The Greek government, facing intensifying social pressure as a result of relentless measures imposed amid the ongoing recession, is seeking alternatives to avoid electricity cost increases through a rate hike of the emission reduction tariff (ETMEAR), imposed to support the renewable energy source (RES) sector.
Strictly speaking, the ETMEAR surcharge, included on electricity bills, needs to be increased to avoid RES special account deficits forecast by LAGIE, the Electricity Market Operator.
If the ETMEAR surcharge remains at its current rate, the RES special account will register a 15 million-euro deficit for 2015 and a 50 million-euro deficit at the end of 2016.
Former energy minister Panagiotis Lafazanis had blocked a needed ETMEAR rate increase early in the year, after the Syriza party was first elected in last January’s snap elections.
RAE, the Regulatory Authority for Energy, decides every six months on the ETMEAR rate needed to keep the RES special account balanced. RAE ordered a hike late last year, which would have taken effect at the beginning of this year if Lafazanis had not taken a legislative initiative to temporarily block the hike.

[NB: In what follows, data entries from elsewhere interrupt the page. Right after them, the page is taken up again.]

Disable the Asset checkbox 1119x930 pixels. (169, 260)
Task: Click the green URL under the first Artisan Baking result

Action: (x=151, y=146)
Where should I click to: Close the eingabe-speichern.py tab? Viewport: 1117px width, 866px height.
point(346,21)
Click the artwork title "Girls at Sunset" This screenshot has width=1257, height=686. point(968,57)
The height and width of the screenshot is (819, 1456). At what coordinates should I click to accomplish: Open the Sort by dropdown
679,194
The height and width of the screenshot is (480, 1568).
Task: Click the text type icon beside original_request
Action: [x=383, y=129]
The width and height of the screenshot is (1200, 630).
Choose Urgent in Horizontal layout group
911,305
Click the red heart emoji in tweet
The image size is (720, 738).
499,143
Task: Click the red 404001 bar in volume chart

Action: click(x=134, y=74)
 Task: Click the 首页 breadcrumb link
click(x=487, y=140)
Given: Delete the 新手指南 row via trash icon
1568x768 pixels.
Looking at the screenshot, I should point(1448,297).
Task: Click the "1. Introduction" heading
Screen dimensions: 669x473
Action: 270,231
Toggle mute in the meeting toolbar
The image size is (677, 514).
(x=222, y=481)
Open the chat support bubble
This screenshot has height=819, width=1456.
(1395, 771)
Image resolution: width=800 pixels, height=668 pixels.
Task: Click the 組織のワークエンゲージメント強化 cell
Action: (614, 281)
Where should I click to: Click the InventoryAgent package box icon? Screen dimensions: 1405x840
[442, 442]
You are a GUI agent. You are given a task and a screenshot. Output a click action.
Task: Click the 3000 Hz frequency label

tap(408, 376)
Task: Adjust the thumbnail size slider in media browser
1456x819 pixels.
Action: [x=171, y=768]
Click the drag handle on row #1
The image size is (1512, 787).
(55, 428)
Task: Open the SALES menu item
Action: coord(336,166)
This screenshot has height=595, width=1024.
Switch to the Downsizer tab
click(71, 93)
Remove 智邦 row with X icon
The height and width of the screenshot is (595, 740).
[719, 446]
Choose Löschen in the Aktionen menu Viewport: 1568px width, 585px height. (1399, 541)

RAE will need to make a decision on the ETMEAR rate for the first half of 2016 by December 2. The authority’s seven-member board is now down to five members following the tenure expiries of two members five days ago. The terms of two more board members will end on December 2, which will leave RAE with three board members and unable to implement majority-based decisions until new members are recruited. This process is expected to take no less than a couple of months.